→ **Problem to work on**: Identify all lines in the listing that include the word "Click", and copy them out.

→ **Given records**:
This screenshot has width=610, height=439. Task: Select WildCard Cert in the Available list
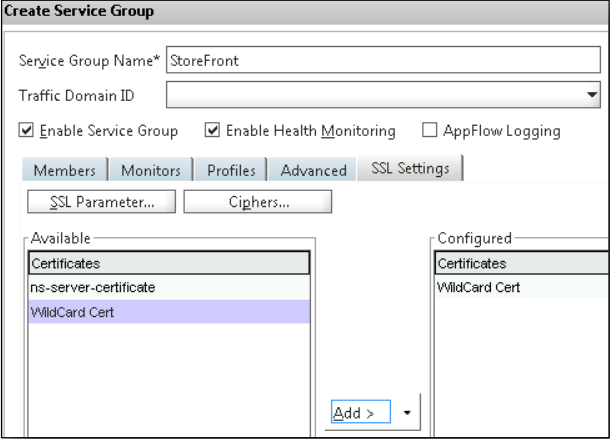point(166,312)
---
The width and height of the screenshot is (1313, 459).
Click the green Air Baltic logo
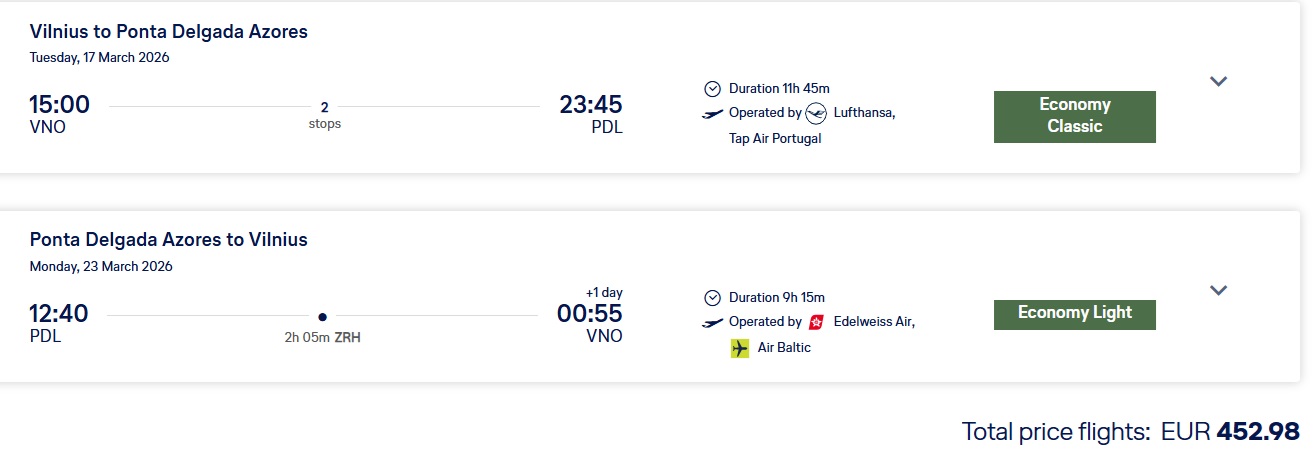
* * *
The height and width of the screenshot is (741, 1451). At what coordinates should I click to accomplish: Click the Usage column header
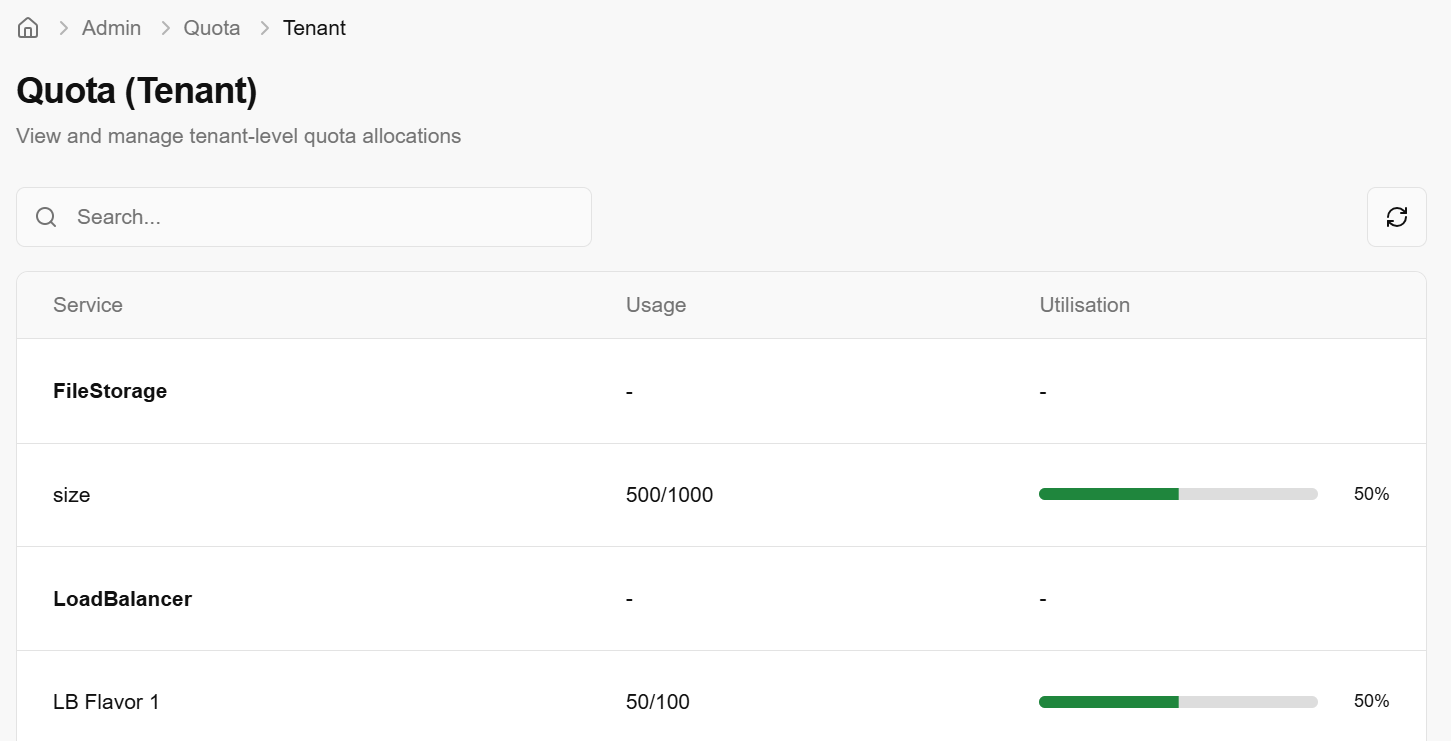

→ **Solution**:
Click the green Air Baltic logo
The height and width of the screenshot is (741, 1451). At what coordinates should I click to accomplish: Click the Usage column header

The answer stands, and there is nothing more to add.